* _OBJECTIVE_
Output every line of the records below as a JSON list of strings, one string per line, leaving out blank lines.

── DATA TO USE

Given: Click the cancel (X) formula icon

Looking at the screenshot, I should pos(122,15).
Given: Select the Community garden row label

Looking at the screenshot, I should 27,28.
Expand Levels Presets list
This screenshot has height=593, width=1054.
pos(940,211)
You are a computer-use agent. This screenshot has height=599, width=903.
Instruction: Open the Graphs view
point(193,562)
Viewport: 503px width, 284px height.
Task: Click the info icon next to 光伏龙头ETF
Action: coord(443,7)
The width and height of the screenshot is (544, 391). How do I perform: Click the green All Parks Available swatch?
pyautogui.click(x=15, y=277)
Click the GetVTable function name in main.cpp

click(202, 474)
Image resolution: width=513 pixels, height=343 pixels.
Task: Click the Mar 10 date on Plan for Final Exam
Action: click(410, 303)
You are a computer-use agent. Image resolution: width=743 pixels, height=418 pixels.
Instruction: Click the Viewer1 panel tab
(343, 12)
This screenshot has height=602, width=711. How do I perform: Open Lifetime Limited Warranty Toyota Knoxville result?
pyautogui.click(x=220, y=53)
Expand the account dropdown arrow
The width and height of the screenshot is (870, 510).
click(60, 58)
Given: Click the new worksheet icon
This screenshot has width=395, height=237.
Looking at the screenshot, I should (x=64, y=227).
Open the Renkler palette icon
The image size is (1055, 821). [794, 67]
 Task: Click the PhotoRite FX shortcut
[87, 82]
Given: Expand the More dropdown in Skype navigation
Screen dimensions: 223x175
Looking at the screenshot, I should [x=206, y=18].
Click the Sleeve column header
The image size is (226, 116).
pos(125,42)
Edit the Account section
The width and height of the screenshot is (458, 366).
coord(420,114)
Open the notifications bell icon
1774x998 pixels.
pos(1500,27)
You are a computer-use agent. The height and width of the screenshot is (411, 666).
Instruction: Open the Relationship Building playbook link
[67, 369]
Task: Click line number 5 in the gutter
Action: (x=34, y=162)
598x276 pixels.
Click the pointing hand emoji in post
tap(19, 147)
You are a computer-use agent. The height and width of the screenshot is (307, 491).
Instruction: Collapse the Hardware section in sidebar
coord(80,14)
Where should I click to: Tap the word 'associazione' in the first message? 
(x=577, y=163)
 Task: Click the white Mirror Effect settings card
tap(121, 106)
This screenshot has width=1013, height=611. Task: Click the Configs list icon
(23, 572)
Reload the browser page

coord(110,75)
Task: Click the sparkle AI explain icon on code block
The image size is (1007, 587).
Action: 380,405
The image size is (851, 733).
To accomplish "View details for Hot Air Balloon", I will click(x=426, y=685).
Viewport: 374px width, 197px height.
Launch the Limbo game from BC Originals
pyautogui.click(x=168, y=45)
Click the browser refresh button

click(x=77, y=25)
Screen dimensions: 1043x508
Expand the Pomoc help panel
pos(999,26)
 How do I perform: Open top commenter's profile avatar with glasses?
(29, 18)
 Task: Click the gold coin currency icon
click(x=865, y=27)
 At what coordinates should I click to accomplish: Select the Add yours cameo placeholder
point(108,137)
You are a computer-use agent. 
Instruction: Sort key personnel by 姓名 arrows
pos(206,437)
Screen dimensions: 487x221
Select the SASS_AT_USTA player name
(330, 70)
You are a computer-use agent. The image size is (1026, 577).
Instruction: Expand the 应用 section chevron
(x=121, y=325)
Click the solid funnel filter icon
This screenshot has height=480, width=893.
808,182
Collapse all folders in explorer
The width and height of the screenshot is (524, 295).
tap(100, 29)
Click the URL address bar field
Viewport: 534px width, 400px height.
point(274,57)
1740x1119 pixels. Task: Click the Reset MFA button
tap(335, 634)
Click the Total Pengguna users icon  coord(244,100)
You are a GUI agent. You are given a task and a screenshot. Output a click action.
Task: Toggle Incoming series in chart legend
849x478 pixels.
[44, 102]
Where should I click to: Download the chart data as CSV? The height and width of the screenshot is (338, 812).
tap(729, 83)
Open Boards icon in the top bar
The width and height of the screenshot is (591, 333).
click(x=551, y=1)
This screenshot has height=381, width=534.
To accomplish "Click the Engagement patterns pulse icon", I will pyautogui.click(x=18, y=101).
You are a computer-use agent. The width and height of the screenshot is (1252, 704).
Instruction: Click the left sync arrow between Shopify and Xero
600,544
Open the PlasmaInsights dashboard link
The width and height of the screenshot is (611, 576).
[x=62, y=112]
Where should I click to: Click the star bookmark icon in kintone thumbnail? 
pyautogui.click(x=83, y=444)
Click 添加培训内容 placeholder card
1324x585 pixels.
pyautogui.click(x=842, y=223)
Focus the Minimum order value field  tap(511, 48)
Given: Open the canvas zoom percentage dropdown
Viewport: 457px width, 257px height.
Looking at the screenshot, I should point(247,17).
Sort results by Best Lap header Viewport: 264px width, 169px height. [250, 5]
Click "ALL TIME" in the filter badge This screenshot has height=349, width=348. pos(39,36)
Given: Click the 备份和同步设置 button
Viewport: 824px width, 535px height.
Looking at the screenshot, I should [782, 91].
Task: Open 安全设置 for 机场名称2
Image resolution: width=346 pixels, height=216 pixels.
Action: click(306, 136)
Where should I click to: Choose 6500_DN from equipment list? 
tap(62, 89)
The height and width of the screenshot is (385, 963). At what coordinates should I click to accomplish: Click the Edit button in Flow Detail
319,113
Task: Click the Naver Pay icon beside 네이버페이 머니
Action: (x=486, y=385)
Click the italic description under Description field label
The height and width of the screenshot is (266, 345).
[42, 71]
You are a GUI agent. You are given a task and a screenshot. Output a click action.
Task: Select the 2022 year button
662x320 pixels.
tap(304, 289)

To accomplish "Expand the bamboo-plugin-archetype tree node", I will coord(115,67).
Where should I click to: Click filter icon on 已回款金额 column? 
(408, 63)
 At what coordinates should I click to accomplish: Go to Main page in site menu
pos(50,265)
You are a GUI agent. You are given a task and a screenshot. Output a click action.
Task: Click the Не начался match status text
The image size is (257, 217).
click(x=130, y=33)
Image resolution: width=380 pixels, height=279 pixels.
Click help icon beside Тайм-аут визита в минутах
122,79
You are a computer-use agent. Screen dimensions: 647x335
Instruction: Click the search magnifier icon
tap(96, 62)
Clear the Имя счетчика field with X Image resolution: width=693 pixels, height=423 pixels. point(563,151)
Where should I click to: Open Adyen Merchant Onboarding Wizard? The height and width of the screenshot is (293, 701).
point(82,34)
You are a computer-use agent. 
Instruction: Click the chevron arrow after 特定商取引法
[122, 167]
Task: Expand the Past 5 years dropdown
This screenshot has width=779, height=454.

────

* _WRITTEN RESPONSE_
[
  "Given: Click the cancel (X) formula icon",
  "Looking at the screenshot, I should pos(122,15).",
  "Given: Select the Community garden row label",
  "Looking at the screenshot, I should 27,28.",
  "Expand Levels Presets list",
  "This screenshot has height=593, width=1054.",
  "pos(940,211)",
  "You are a computer-use agent. This screenshot has height=599, width=903.",
  "Instruction: Open the Graphs view",
  "point(193,562)",
  "Viewport: 503px width, 284px height.",
  "Task: Click the info icon next to 光伏龙头ETF",
  "Action: coord(443,7)",
  "The width and height of the screenshot is (544, 391). How do I perform: Click the green All Parks Available swatch?",
  "pyautogui.click(x=15, y=277)",
  "Click the GetVTable function name in main.cpp",
  "click(202, 474)",
  "Image resolution: width=513 pixels, height=343 pixels.",
  "Task: Click the Mar 10 date on Plan for Final Exam",
  "Action: click(410, 303)",
  "You are a computer-use agent. Image resolution: width=743 pixels, height=418 pixels.",
  "Instruction: Click the Viewer1 panel tab",
  "(343, 12)",
  "This screenshot has height=602, width=711. How do I perform: Open Lifetime Limited Warranty Toyota Knoxville result?",
  "pyautogui.click(x=220, y=53)",
  "Expand the account dropdown arrow",
  "The width and height of the screenshot is (870, 510).",
  "click(60, 58)",
  "Given: Click the new worksheet icon",
  "This screenshot has width=395, height=237.",
  "Looking at the screenshot, I should (x=64, y=227).",
  "Open the Renkler palette icon",
  "The image size is (1055, 821). [794, 67]",
  " Task: Click the PhotoRite FX shortcut",
  "[87, 82]",
  "Given: Expand the More dropdown in Skype navigation",
  "Screen dimensions: 223x175",
  "Looking at the screenshot, I should [x=206, y=18].",
  "Click the Sleeve column header",
  "The image size is (226, 116).",
  "pos(125,42)",
  "Edit the Account section",
  "The width and height of the screenshot is (458, 366).",
  "coord(420,114)",
  "Open the notifications bell icon",
  "1774x998 pixels.",
  "pos(1500,27)",
  "You are a computer-use agent. The height and width of the screenshot is (411, 666).",
  "Instruction: Open the Relationship Building playbook link",
  "[67, 369]",
  "Task: Click line number 5 in the gutter",
  "Action: (x=34, y=162)",
  "598x276 pixels.",
  "Click the pointing hand emoji in post",
  "tap(19, 147)",
  "You are a computer-use agent. The height and width of the screenshot is (307, 491).",
  "Instruction: Collapse the Hardware section in sidebar",
  "coord(80,14)",
  "Where should I click to: Tap the word 'associazione' in the first message? ",
  "(x=577, y=163)",
  " Task: Click the white Mirror Effect settings card",
  "tap(121, 106)",
  "This screenshot has width=1013, height=611. Task: Click the Configs list icon",
  "(23, 572)",
  "Reload the browser page",
  "coord(110,75)",
  "Task: Click the sparkle AI explain icon on code block",
  "The image size is (1007, 587).",
  "Action: 380,405",
  "The image size is (851, 733).",
  "To accomplish \"View details for Hot Air Balloon\", I will click(x=426, y=685).",
  "Viewport: 374px width, 197px height.",
  "Launch the Limbo game from BC Originals",
  "pyautogui.click(x=168, y=45)",
  "Click the browser refresh button",
  "click(x=77, y=25)",
  "Screen dimensions: 1043x508",
  "Expand the Pomoc help panel",
  "pos(999,26)",
  " How do I perform: Open top commenter's profile avatar with glasses?",
  "(29, 18)",
  " Task: Click the gold coin currency icon",
  "click(x=865, y=27)",
  " At what coordinates should I click to accomplish: Select the Add yours cameo placeholder",
  "point(108,137)",
  "You are a computer-use agent. ",
  "Instruction: Sort key personnel by 姓名 arrows",
  "pos(206,437)",
  "Screen dimensions: 487x221",
  "Select the SASS_AT_USTA player name",
  "(330, 70)",
  "You are a computer-use agent. The image size is (1026, 577).",
  "Instruction: Expand the 应用 section chevron",
  "(x=121, y=325)",
  "Click the solid funnel filter icon",
  "This screenshot has height=480, width=893.",
  "808,182",
  "Collapse all folders in explorer",
  "The width and height of the screenshot is (524, 295).",
  "tap(100, 29)",
  "Click the URL address bar field",
  "Viewport: 534px width, 400px height.",
  "point(274,57)",
  "1740x1119 pixels. Task: Click the Reset MFA button",
  "tap(335, 634)",
  "Click the Total Pengguna users icon  coord(244,100)",
  "You are a GUI agent. You are given a task and a screenshot. Output a click action.",
  "Task: Toggle Incoming series in chart legend",
  "849x478 pixels.",
  "[44, 102]",
  "Where should I click to: Download the chart data as CSV? The height and width of the screenshot is (338, 812).",
  "tap(729, 83)",
  "Open Boards icon in the top bar",
  "The width and height of the screenshot is (591, 333).",
  "click(x=551, y=1)",
  "This screenshot has height=381, width=534.",
  "To accomplish \"Click the Engagement patterns pulse icon\", I will pyautogui.click(x=18, y=101).",
  "You are a computer-use agent. The width and height of the screenshot is (1252, 704).",
  "Instruction: Click the left sync arrow between Shopify and Xero",
  "600,544",
  "Open the PlasmaInsights dashboard link",
  "The width and height of the screenshot is (611, 576).",
  "[x=62, y=112]",
  "Where should I click to: Click the star bookmark icon in kintone thumbnail? ",
  "pyautogui.click(x=83, y=444)",
  "Click 添加培训内容 placeholder card",
  "1324x585 pixels.",
  "pyautogui.click(x=842, y=223)",
  "Focus the Minimum order value field  tap(511, 48)",
  "Given: Open the canvas zoom percentage dropdown",
  "Viewport: 457px width, 257px height.",
  "Looking at the screenshot, I should point(247,17).",
  "Sort results by Best Lap header Viewport: 264px width, 169px height. [250, 5]",
  "Click \"ALL TIME\" in the filter badge This screenshot has height=349, width=348. pos(39,36)",
  "Given: Click the 备份和同步设置 button",
  "Viewport: 824px width, 535px height.",
  "Looking at the screenshot, I should [782, 91].",
  "Task: Open 安全设置 for 机场名称2",
  "Image resolution: width=346 pixels, height=216 pixels.",
  "Action: click(306, 136)",
  "Where should I click to: Choose 6500_DN from equipment list? ",
  "tap(62, 89)",
  "The height and width of the screenshot is (385, 963). At what coordinates should I click to accomplish: Click the Edit button in Flow Detail",
  "319,113",
  "Task: Click the Naver Pay icon beside 네이버페이 머니",
  "Action: (x=486, y=385)",
  "Click the italic description under Description field label",
  "The height and width of the screenshot is (266, 345).",
  "[42, 71]",
  "You are a GUI agent. You are given a task and a screenshot. Output a click action.",
  "Task: Select the 2022 year button",
  "662x320 pixels.",
  "tap(304, 289)",
  "To accomplish \"Expand the bamboo-plugin-archetype tree node\", I will coord(115,67).",
  "Where should I click to: Click filter icon on 已回款金额 column? ",
  "(408, 63)",
  " At what coordinates should I click to accomplish: Go to Main page in site menu",
  "pos(50,265)",
  "You are a GUI agent. You are given a task and a screenshot. Output a click action.",
  "Task: Click the Не начался match status text",
  "The image size is (257, 217).",
  "click(x=130, y=33)",
  "Image resolution: width=380 pixels, height=279 pixels.",
  "Click help icon beside Тайм-аут визита в минутах",
  "122,79",
  "You are a computer-use agent. Screen dimensions: 647x335",
  "Instruction: Click the search magnifier icon",
  "tap(96, 62)",
  "Clear the Имя счетчика field with X Image resolution: width=693 pixels, height=423 pixels. point(563,151)",
  "Where should I click to: Open Adyen Merchant Onboarding Wizard? The height and width of the screenshot is (293, 701).",
  "point(82,34)",
  "You are a computer-use agent. ",
  "Instruction: Click the chevron arrow after 特定商取引法",
  "[122, 167]",
  "Task: Expand the Past 5 years dropdown",
  "This screenshot has width=779, height=454."
]